10 июля (27 июня). Вторник. Организован батальон смерти из женщин. Они призываются теперь воевать с 18-ти летнего возраста. 18-го было наступление. Керенский сделал прямо чудеса и воодушевил солдат. Он все время был в зоне огня и с опасностью для жизни поднимался на аэроплане над позициями противника. За последнее время бродили упорные слухи о том, что он убит, потом что будто бы подал в отставку. А противная К. распространяет слухи, будто у него пять любовниц-евреек, что он морфинист и вся его рука исколота шприцем.

Большевики всюду терпят поражения. Так им и надо.

Теперь, кажется, очень немногие сознательны, кто понимает, что свобода – это не бесчинство и не самоуправство. А для большинства свобода и разбой – синонимы. Наш русский человек очень хороший, но если ему дать полнейшую волю, то он может натворить много бед, как расшалившийся ребенок, не знающий удержу. Но неужели же дадут восторжествовать большевикам, ленинцам и всякому сброду, прикрывающемуся именем анархистов?
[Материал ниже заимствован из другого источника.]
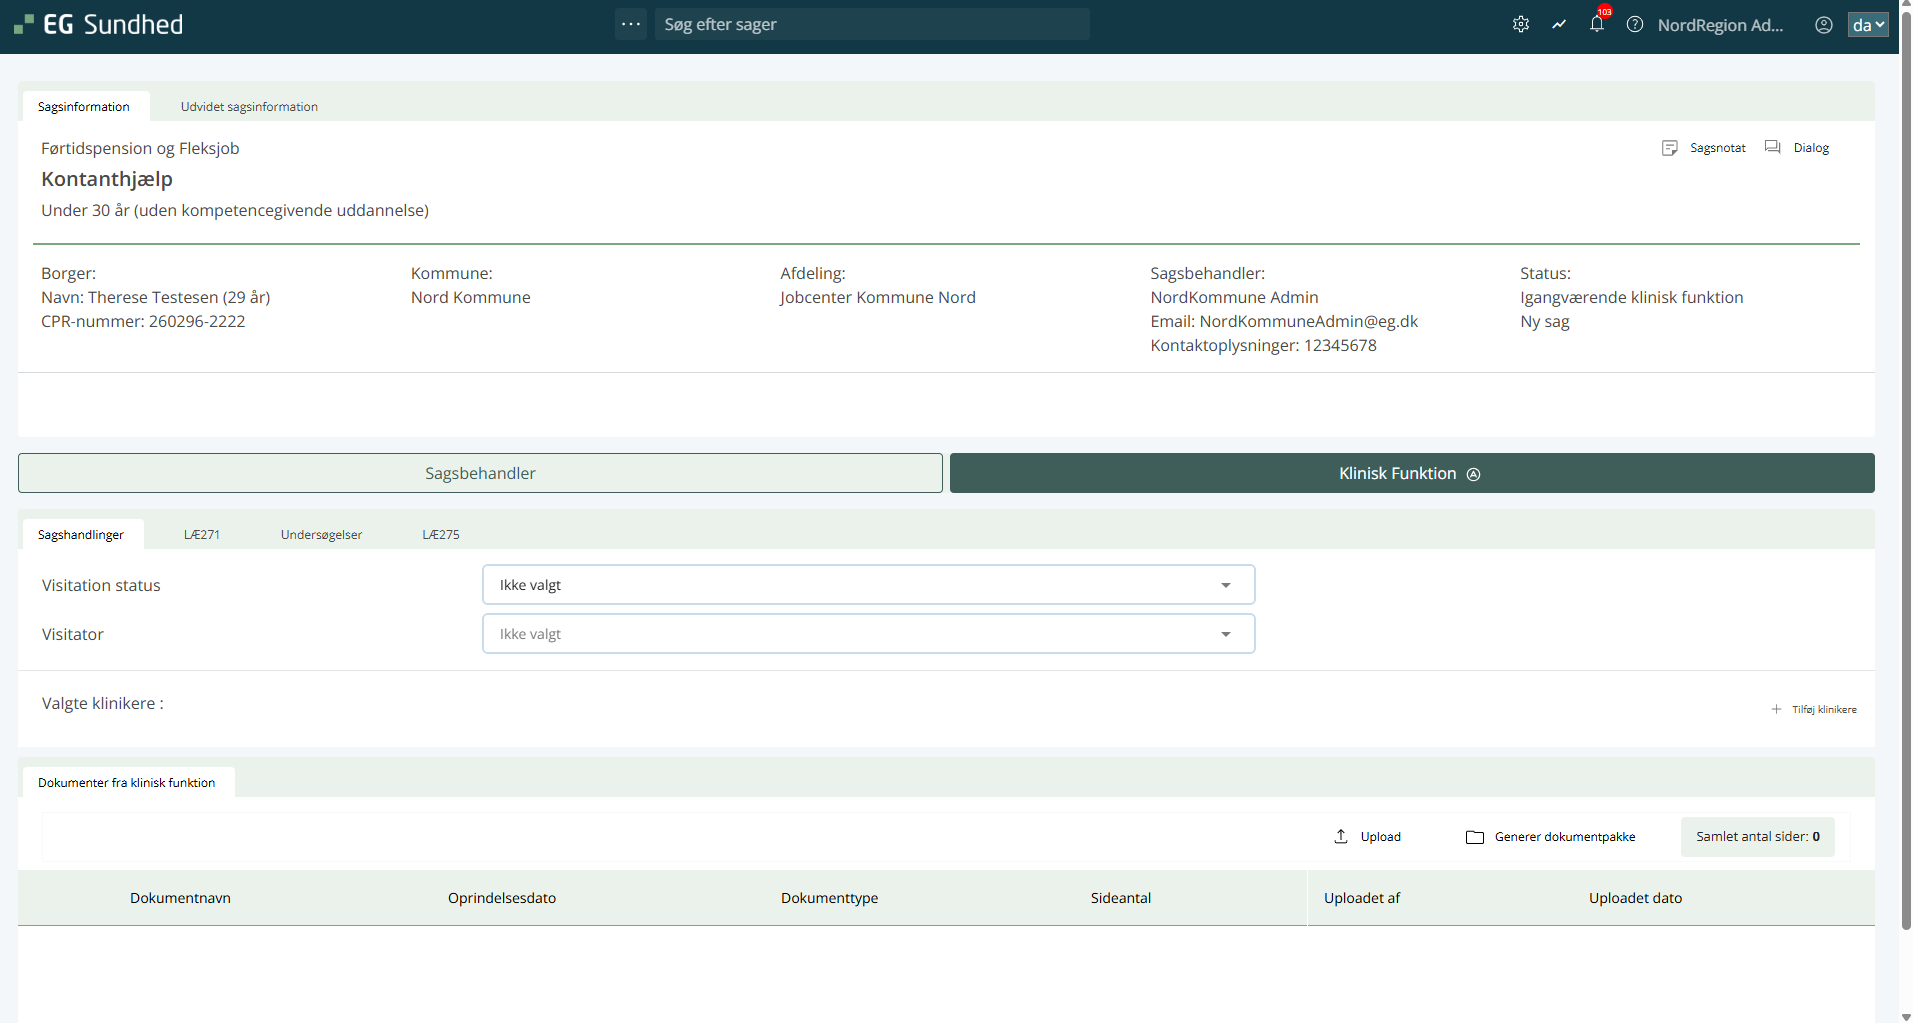Click the EG Sundhed logo
The height and width of the screenshot is (1023, 1913).
click(99, 25)
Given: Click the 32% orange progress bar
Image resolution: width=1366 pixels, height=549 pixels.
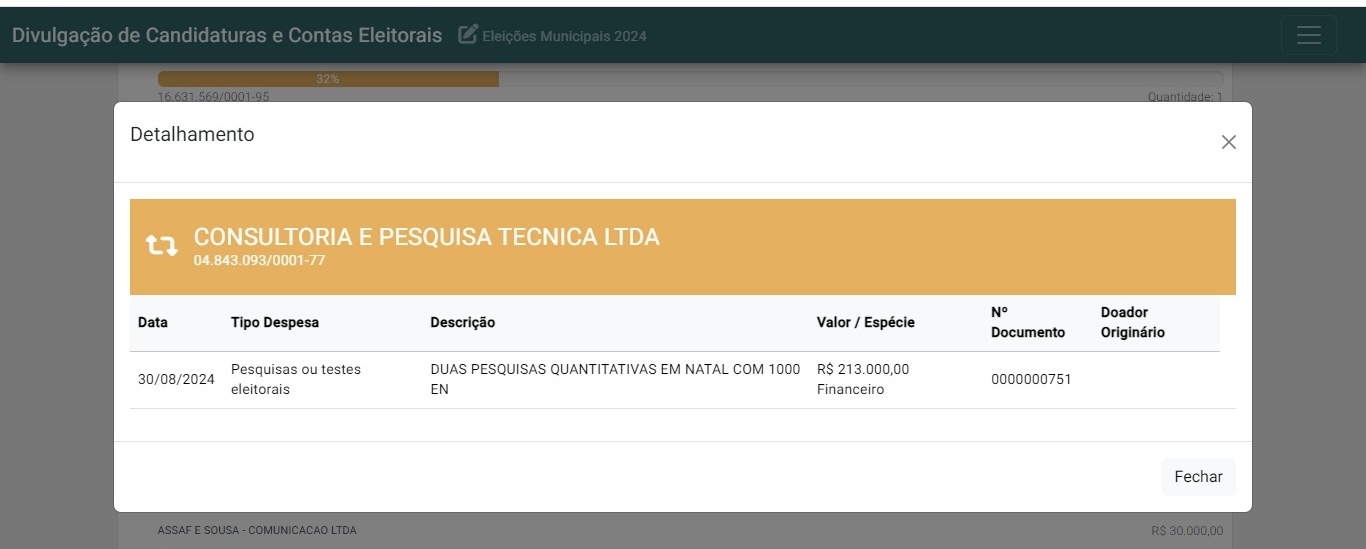Looking at the screenshot, I should [x=328, y=79].
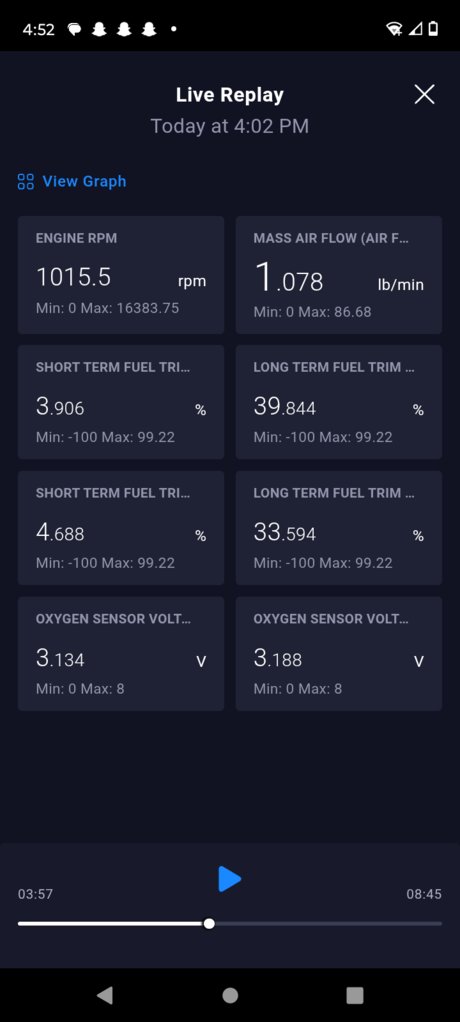Tap the View Graph grid icon
This screenshot has width=460, height=1022.
pos(25,181)
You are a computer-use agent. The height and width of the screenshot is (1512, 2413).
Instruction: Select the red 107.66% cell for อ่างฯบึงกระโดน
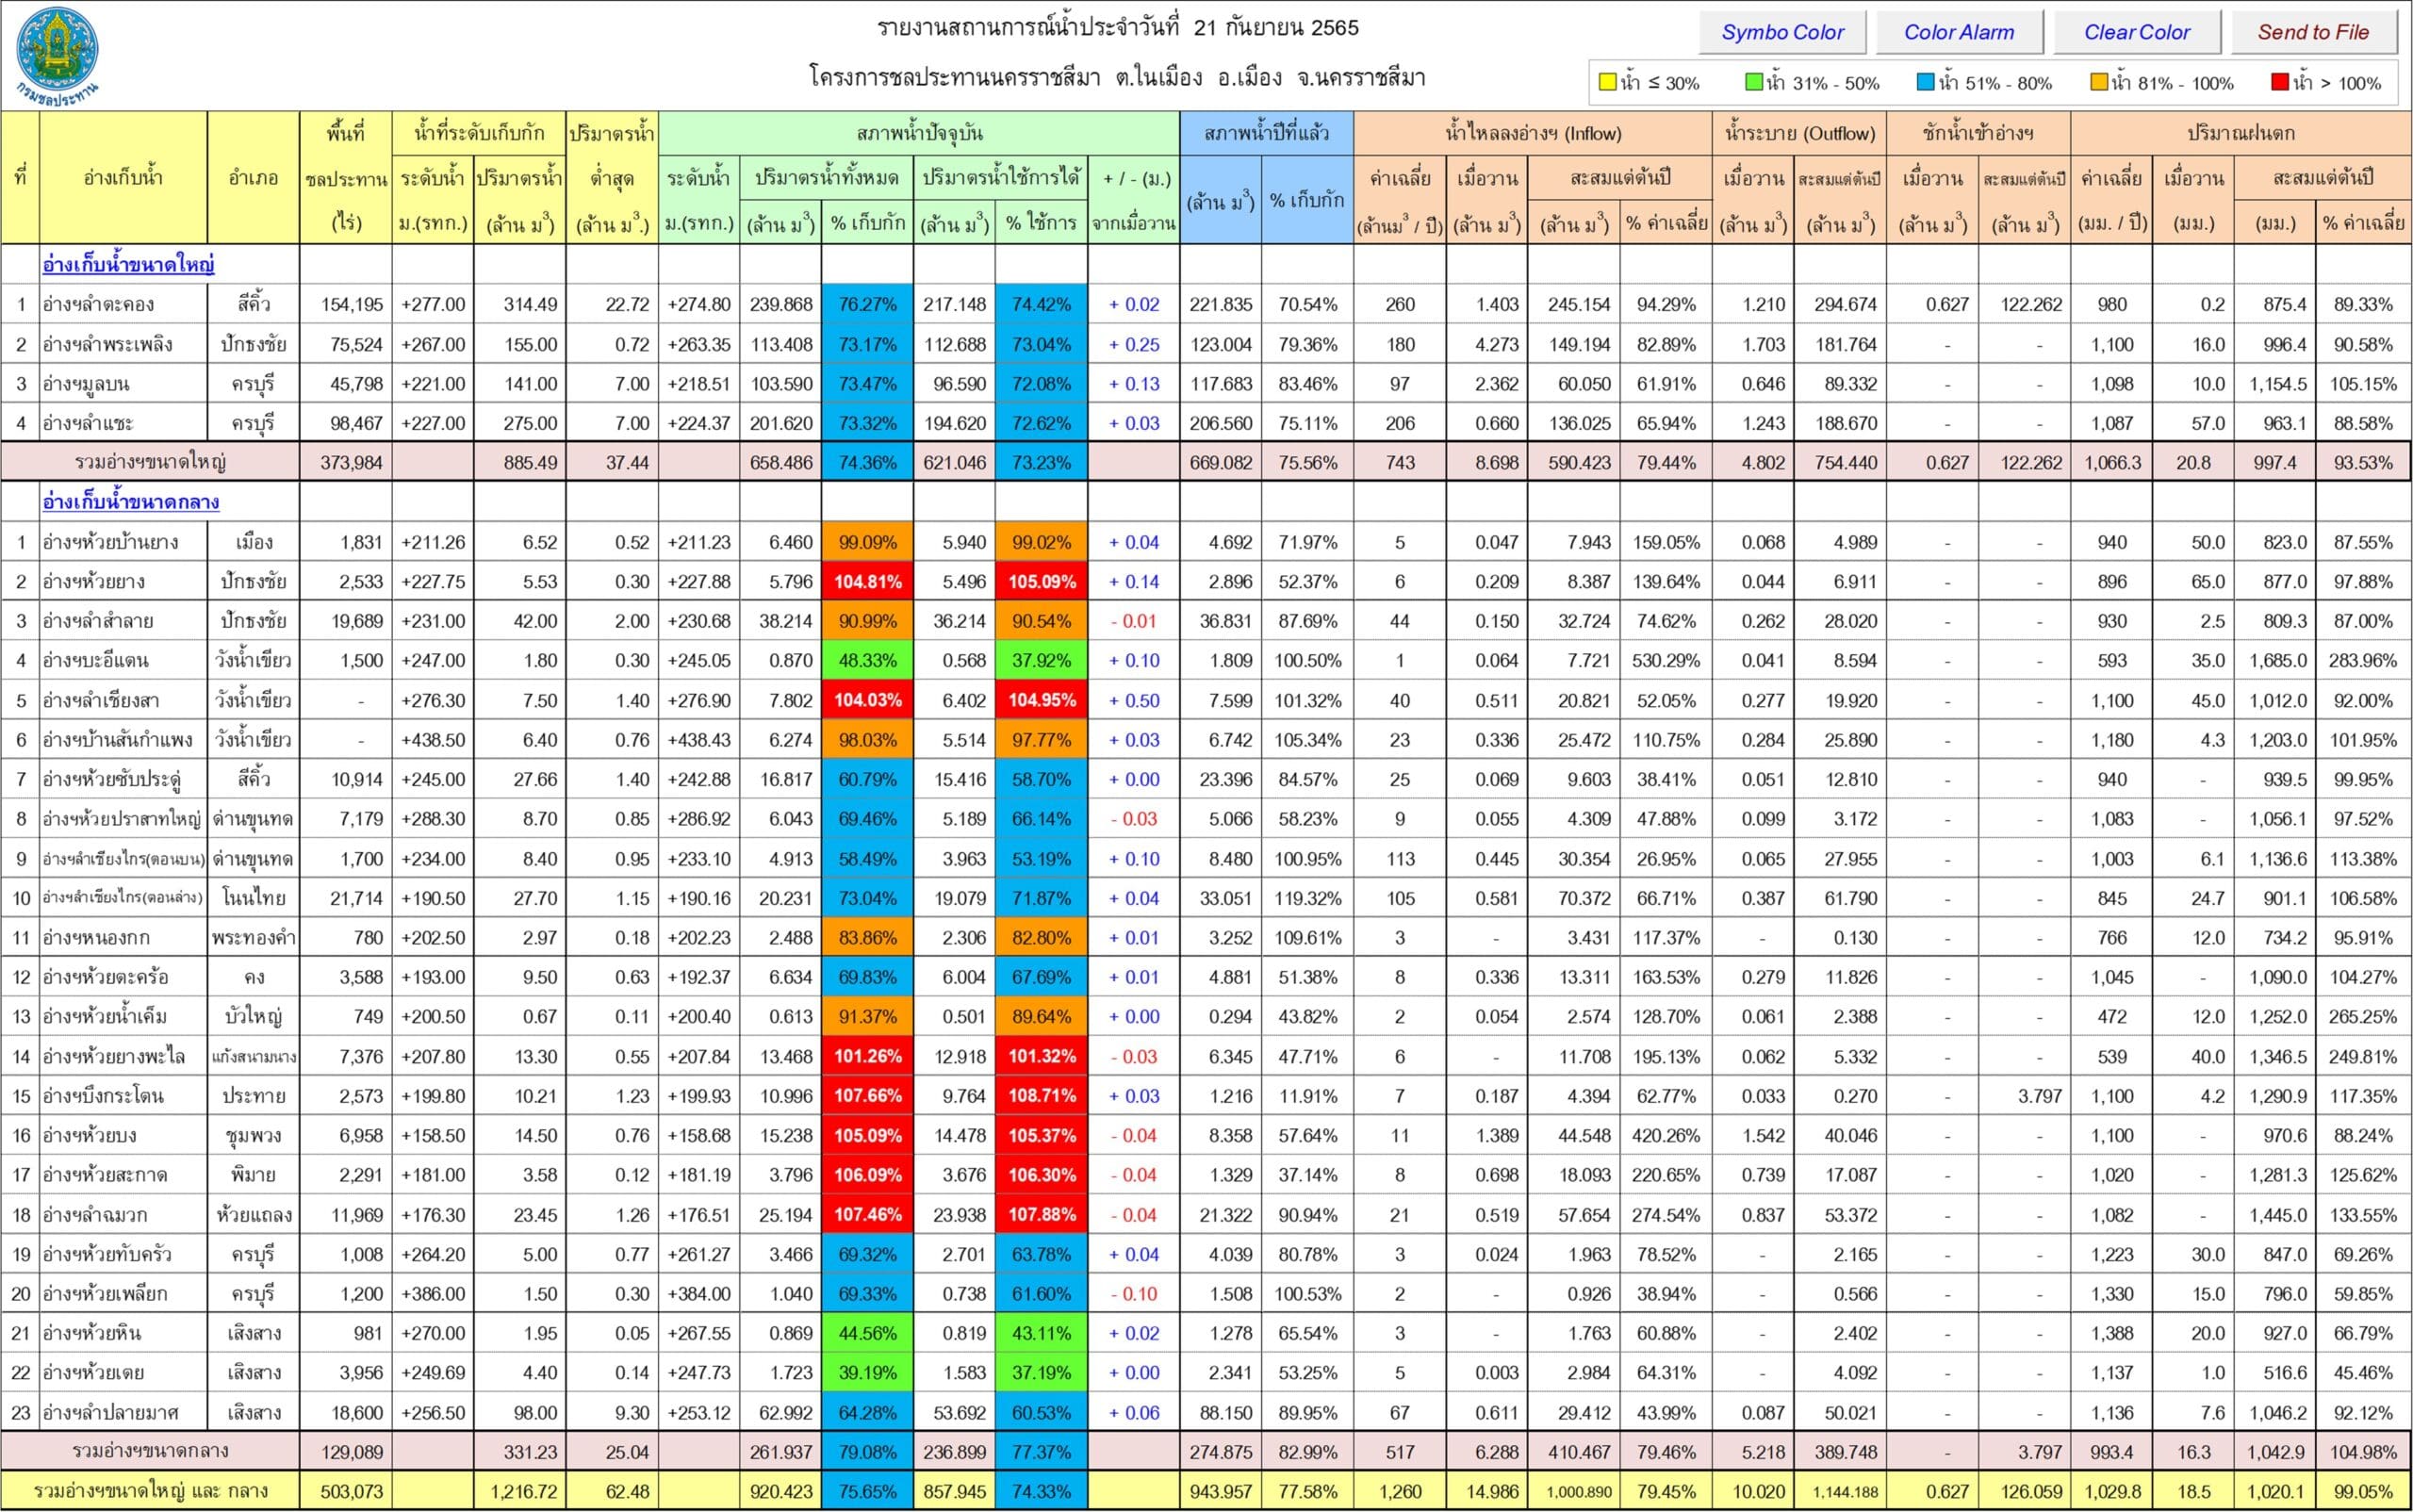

Не знаю, как другие, но я верю в светлое будущее России и русского народа. Это талантливый, одаренный народ, не использовавший еще своих сил, лежавших под спудом и прижатых много веков абсолютизмом.

19 июля (6 июля). Четверг. Ленин, Зиновьев и компания арестованы. Коллонтай бежала в Финляндию. Все страшно настроены против большевиков и ловят их даже в трамваях.

<26 июля (13 июля)>

28 июля (15 июля). Суббота. Армия бежит, прорыв огромен – 120 верст. Когда какая-нибудь сознательная часть войска идет вперед, то в нее стреляют свои же. Генерал Корнилов25 объявил, что надо обязательно остановить наступление.

3 августа (21 июля). Четверг. Сегодня смеялись до изнеможения, купив «Жизнь и Суд»: увидали напечатанными все наши четыре письма на анкету о Ленине, подписанные, конечно, вымышленными фамилиями. Для курьеза переписываю их сюда.

Вот энергичные слова противника большевического толка:

«Удивляюсь, что до сих пор не нашлось человека, который уничтожил бы эту гадину, преподнесенную нам Вильгельмом26 и вскормленную русской охранкой». (Подпись) Бенедикт Лещинский. Это – мама.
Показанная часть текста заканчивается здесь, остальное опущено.